Dimanche 7 février 2010

A Pontault Combault, sur les quatre artistes, j'en ai remarqué un: Olivier Davot. Il faudra que je lui demande à l'occasion (ses coordonnées sont sur internet) combien coûte son tableau qui m'a le plus plu.

Plus tard, alors que l'on faisait la queue pour Boltanski, on a décidé d'y aller en nocturne, vendredi soir. Pour ne pas faire la queue, mais aussi parce que j'étais persuadé que cette oeuvre serait mieux de nuit. J'imagine qu'elle ressemblera plus à une oeuvre d'art, qu'elle sera ainsi plus esthétique, moins dérangeante.

J'ai un peu fui Franck quand on s'est retrouvé. J'étais distant. Je crois que je suis vraiment perturbé par cette relation homosexuelle, que j'ai du mal à l'accepter. Ensuite, quand je fais l'amour avec lui, je me sens bien. Comme pour le reste, je pense qu'il me faudra encore un peu de temps.

J'avais un message de Cathy en fin d'après-midi sur mon répondeur. Je lui avais proposé qu'elle nous accompagne avec son fils à la patinoire dimanche. Je l'ai rappelée. Elle était partante, même si elle trouvait que Bercy c'était plus cher que Neuilly. J'ai compris qu'elle était fauchée et lui ai proposé de lui payer la différence. En fait, malgré ma situation de fauché moi aussi, je crois que je vais les inviter. Au pire, j'emprunterai de l'argent à Bertrand à la fin du mois. Il m'avait offert cette possibilité le mois dernier et je n'en avais pas profité. Je vais les inviter parce que je suis content de retrouver Cathy. Et d'autant plus content qu'elle avait l'air heureuse de me parler au téléphone, comme si je lui avais manqué, comme si elle avait envie que l'on soit proche à nouveau. Et je me trouvais dans le même état. Tout cela est à vérifier, sans s'emballer. Cela me fait trop de mal à chaque fois de m'emballer.
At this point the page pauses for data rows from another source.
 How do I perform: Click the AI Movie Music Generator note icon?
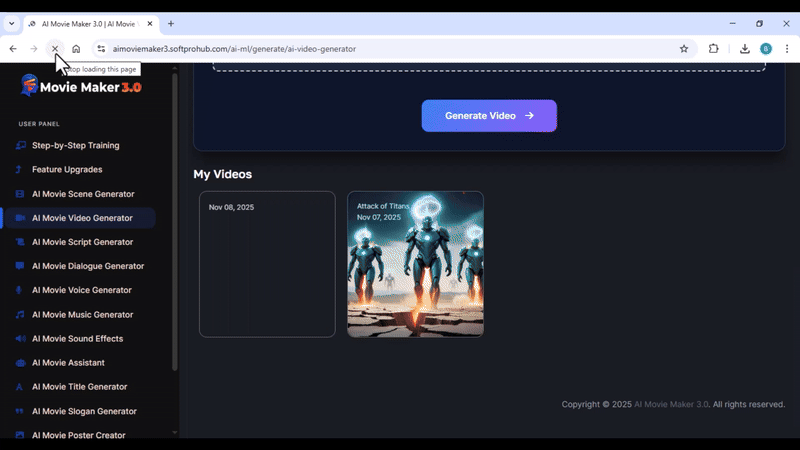point(20,315)
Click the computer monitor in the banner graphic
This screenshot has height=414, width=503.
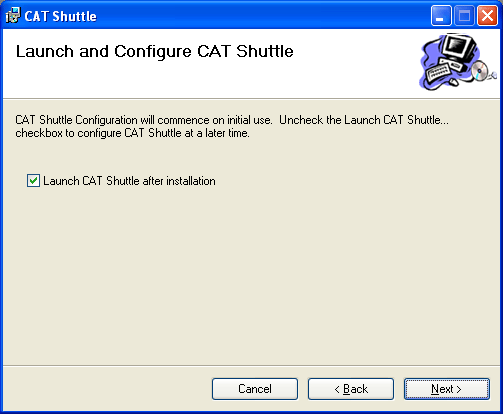click(460, 46)
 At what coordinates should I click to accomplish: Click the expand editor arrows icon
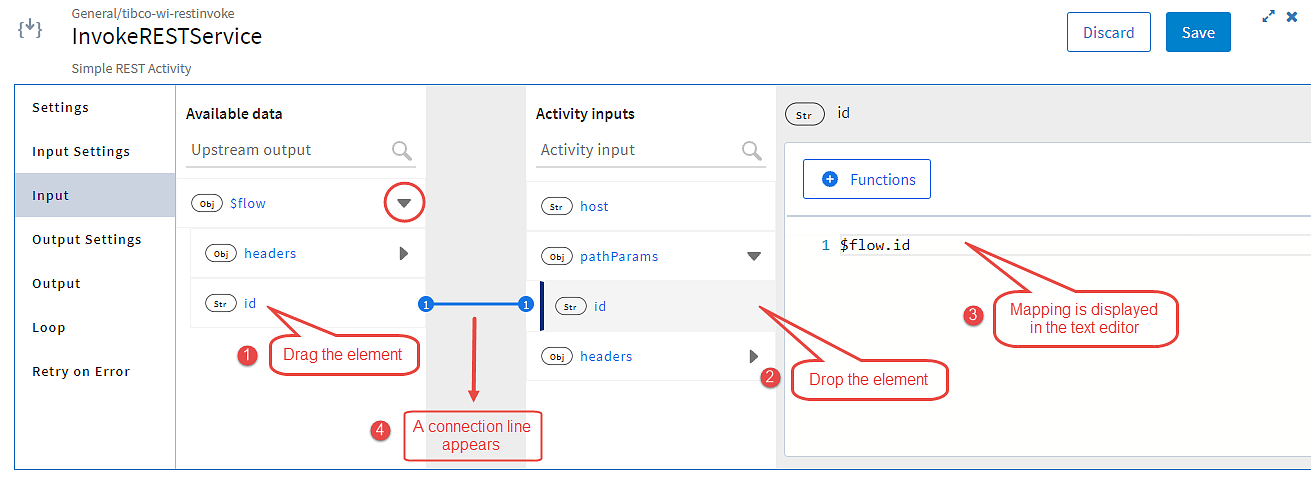click(x=1268, y=16)
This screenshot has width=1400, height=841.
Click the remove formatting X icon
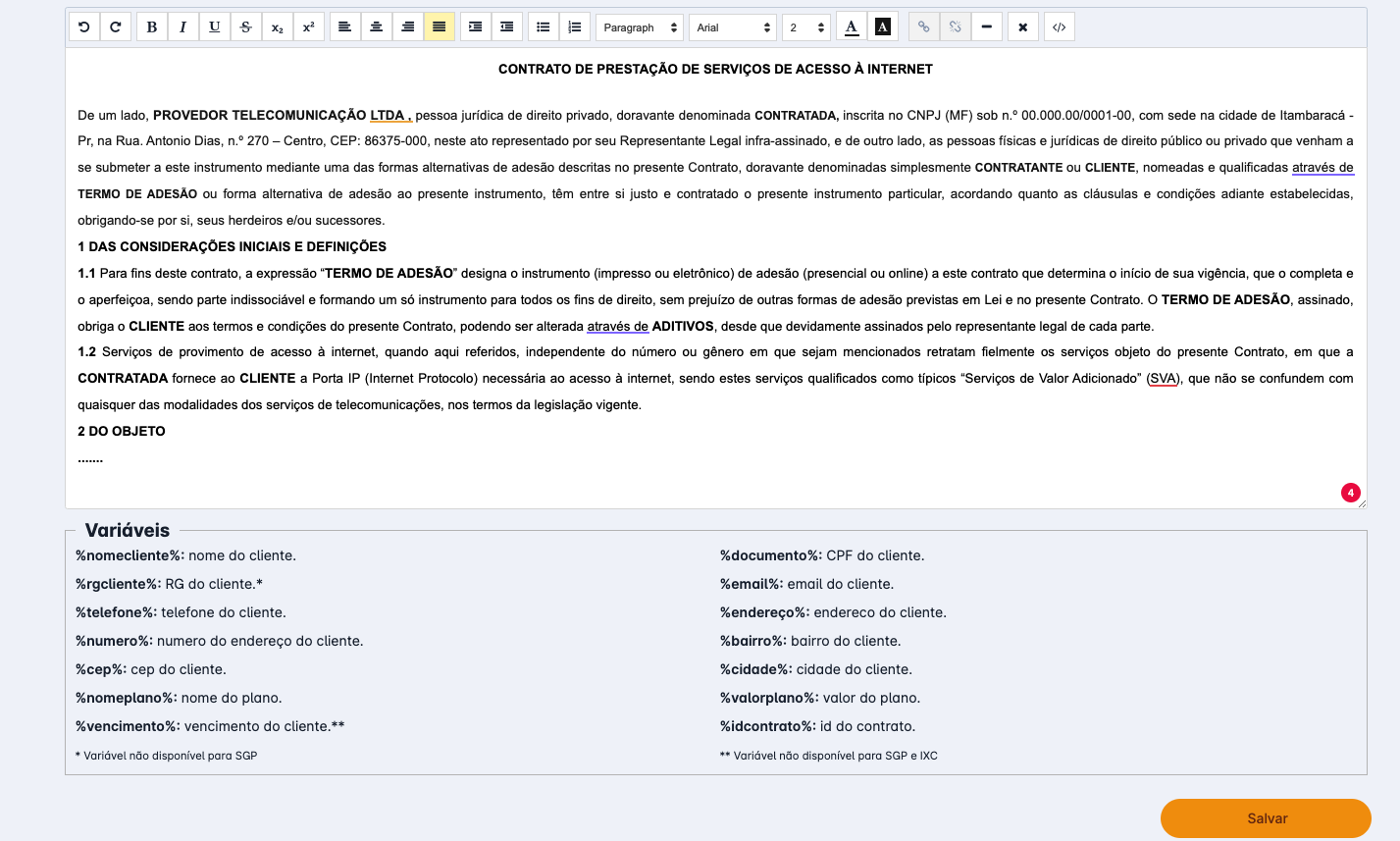1022,27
A la place de Boltanski, nous sommes allés visiter les galeries du quartier. Galeries pour la plupart bien installées, avec des clients probablement rares mais suffisamment riches pour acheter des oeuvres très chères.

Lundi 8 février 2010

Cathy m'a encore fait un sale coup. Alors que je l'attendais devant chez elle avec mon fils, elle m'a annoncé qu'il y avait une personne en plus. Mon ventre s'est vrillé. C'était Philippe, son mec qui n'est pas vraiment son mec mais qui l'est quand même. Quand j'ai pu, je lui ai demandé pourquoi. Elle m'a répondu qu'elle s'était fait avoir, qu'elle avait dû ménager la chèvre et le choux. Elle a été gentille ensuite, m'a tenu la main et s'est laissée embrasser sur la joue. Mais le soir, quand elle m'a appelé pour me dire qu'elle avait perdu sa carte bleue et me demander de regarder dans la voiture, quand je lui ai dit que Philippe ce n'était pas ma tasse de thé et que je préférais que l'on se voie seulement tous les deux, elle a été nulle - ou claire - elle a dit qu'elle avait pensé cette sortie à la patinoire comme une divertissement entre potes et qu'on aurait pu tout aussi bien être une dizaine. Dans ces conditions, je n'ai même plus à attendre une nouvelle rencontre pour voir si nous pouvons avoir une relation câline.